I have often wondered how people feel who have not had to deal with gender dysphoria. How it feels to be certain, not conflicted by ones gender. As I imagine most people with gender dysphoria carry it with them 24/7….it never goes away. While transitioning I was always conscious I was transitioning with all the conflict and turmoil that comes with it. Because I had this inner conflict and have had it for any decades the predominant feeling I have felt is one of a melancholy. Not depressed, rather a sadness that is always present. I have always identified with autumn, the “season of mists and mellow fruitfulness”. I have thought this was probably because I was born in November, a Scorpio. I have had an infinity with and preferred the minor keys in music. When doodling on the piano without fail I do so in minor keys.
In recent weeks I have written about acceptance and confidence in relation to transition. In that time I have realised that I have accepted who I am, a transwoman. I no longer have to think about it and do not think about it day in and day out. Yes, there is still a lot to do in improving my transition, mainly physical in terms of competing my electrolysis and having GRS once the lockdown and everything is over but these are just things to be done and completed. They are details now, still important but detail.

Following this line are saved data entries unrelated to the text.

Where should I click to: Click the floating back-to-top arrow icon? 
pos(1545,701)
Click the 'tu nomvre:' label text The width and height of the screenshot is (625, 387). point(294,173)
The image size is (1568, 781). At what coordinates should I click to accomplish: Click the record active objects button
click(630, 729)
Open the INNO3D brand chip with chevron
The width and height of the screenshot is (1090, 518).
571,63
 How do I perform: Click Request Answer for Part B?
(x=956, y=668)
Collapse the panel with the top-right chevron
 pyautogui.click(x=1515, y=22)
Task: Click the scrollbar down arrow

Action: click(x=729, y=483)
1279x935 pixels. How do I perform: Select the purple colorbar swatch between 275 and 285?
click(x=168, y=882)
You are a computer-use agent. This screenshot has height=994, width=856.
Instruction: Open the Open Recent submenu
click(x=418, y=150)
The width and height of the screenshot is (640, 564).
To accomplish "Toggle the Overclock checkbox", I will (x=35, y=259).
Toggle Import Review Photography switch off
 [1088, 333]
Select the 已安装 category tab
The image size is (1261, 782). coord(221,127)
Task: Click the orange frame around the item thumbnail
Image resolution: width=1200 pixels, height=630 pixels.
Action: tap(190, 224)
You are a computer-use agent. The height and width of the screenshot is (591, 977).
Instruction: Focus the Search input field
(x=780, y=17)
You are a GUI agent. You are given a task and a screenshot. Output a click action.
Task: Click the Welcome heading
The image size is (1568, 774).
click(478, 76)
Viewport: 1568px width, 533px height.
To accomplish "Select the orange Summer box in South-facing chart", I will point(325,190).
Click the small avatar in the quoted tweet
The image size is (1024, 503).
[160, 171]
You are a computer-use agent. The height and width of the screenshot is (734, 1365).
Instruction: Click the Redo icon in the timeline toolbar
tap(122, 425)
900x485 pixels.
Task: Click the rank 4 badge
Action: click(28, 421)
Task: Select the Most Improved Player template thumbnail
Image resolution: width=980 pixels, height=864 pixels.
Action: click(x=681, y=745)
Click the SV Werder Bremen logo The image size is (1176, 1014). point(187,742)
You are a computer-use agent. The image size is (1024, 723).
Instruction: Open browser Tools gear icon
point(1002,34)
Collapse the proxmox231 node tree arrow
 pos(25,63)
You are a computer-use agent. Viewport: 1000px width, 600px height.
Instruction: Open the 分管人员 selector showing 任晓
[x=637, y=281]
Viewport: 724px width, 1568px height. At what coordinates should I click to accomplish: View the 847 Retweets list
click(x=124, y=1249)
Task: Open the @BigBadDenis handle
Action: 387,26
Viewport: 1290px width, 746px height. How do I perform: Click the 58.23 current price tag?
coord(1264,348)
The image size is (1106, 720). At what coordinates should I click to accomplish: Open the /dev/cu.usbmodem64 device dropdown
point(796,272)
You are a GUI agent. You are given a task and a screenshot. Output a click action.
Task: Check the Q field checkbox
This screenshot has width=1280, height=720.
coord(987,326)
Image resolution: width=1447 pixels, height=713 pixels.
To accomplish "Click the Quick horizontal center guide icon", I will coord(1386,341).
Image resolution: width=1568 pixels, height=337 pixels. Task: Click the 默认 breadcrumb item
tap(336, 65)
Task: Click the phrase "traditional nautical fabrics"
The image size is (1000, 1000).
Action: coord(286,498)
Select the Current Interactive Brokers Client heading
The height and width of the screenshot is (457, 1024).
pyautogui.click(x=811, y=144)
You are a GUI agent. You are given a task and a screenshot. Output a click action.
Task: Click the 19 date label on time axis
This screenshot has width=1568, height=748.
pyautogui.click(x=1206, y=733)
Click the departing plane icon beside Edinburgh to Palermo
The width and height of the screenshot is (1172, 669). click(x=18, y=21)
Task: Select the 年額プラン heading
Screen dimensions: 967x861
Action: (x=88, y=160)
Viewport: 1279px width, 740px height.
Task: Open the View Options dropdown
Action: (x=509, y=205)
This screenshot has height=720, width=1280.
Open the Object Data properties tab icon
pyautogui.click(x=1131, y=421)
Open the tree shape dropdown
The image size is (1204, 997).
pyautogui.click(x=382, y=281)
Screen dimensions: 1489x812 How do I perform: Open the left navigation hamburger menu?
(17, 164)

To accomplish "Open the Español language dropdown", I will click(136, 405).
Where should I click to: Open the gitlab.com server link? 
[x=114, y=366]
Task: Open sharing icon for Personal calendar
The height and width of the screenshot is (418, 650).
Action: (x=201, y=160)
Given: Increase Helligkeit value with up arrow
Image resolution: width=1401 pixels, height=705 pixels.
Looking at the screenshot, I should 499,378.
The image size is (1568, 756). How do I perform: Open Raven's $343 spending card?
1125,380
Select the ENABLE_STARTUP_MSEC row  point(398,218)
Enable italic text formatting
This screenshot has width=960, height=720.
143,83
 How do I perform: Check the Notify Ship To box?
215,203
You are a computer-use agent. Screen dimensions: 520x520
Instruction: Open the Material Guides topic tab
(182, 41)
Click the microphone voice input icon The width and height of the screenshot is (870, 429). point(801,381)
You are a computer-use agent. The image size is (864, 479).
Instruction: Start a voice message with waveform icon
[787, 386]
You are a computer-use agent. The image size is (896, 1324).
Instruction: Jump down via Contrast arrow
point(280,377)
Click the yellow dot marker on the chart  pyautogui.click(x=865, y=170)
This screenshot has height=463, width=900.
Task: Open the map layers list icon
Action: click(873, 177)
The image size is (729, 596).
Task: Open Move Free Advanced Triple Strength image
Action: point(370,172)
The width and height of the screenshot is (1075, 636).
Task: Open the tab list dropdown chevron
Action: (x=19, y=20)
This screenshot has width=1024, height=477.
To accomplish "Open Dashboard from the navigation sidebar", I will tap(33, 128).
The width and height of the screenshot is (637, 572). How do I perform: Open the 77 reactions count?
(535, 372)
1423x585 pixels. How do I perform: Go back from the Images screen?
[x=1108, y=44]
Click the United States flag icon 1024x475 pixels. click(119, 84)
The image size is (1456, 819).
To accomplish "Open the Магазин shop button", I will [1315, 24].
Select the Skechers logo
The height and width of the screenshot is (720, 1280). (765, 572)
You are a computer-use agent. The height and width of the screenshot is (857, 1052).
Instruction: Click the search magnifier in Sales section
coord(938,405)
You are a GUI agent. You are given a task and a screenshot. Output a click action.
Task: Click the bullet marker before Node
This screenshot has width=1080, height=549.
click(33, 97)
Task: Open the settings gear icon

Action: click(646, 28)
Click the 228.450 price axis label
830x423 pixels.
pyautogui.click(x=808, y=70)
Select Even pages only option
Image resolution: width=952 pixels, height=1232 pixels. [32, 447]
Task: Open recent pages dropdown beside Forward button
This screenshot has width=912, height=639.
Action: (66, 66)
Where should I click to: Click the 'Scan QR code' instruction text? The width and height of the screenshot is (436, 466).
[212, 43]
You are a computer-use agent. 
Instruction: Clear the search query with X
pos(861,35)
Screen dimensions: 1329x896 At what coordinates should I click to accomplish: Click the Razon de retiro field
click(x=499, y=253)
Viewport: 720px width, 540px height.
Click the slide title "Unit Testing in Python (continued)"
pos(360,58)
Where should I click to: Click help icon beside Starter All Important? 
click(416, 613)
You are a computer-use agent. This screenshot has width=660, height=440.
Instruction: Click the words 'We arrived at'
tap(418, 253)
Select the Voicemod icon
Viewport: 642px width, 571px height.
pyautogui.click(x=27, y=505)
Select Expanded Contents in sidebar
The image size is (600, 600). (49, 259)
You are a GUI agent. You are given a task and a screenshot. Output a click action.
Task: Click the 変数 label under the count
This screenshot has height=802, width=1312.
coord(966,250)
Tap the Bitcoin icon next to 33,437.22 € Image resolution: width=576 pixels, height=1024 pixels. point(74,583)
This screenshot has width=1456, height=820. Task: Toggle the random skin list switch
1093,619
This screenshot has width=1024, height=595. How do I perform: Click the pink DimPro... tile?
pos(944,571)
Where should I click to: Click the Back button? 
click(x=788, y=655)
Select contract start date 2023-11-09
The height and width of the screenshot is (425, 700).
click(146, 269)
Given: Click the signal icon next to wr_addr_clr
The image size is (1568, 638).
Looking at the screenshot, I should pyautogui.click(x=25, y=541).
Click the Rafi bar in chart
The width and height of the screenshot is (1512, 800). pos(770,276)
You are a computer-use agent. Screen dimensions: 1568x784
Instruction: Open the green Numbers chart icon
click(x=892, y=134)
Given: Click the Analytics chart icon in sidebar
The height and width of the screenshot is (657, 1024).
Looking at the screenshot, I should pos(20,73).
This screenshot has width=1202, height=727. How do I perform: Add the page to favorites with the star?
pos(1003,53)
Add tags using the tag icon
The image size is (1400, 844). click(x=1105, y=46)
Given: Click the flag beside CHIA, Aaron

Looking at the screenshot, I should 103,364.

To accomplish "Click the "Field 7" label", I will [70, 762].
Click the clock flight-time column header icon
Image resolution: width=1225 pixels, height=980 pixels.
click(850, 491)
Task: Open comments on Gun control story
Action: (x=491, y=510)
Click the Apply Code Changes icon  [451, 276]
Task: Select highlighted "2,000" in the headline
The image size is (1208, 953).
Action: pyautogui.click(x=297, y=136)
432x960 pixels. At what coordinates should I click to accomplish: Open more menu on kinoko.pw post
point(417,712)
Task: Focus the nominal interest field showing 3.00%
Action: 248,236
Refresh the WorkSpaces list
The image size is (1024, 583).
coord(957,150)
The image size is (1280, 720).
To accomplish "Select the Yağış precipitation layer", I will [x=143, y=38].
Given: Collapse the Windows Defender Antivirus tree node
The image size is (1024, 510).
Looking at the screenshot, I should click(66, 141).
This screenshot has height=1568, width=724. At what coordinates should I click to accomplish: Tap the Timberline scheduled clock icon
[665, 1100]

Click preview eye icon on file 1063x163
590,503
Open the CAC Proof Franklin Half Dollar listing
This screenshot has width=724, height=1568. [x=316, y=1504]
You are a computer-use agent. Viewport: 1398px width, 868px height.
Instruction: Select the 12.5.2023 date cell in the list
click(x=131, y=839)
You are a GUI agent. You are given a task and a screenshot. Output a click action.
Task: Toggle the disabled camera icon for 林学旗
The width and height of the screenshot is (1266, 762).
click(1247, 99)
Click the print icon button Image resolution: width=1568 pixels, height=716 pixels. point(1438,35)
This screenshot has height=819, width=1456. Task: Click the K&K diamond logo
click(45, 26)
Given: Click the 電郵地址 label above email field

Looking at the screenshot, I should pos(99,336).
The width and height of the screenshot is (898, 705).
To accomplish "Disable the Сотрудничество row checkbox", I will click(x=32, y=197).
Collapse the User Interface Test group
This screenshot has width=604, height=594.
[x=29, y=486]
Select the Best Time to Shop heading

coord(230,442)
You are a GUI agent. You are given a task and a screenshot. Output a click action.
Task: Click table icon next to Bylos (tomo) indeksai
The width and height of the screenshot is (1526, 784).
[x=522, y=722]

Losing that constant background chatter, the shame of being different…..odd…..abnormal has made way for a new feeling one that at first I didn’t recognise. I realised I felt happy. Happy with who I am…..I have to repeat that….happy with who I am. I don’t think I expected that. I probably thought I would reach a place where the conflict would be reduced, where the incessant dysphoric chatter would reduce and that would be great.
By being who I am and having the confidence to live my true self, despite prejudice and transphobia, I have gained an unexpected gift. It is still very new….there is still a measure of distrust…..surely not….me happy? I hope this newly found and recognised feeling will stay around. Fingers crossed.
Maybe this is how cis people feel? There is always plenty to worry about but hopefully for me that particularly heavy ball chained to my body has moved on and i can just worry about the usual daily tribulations.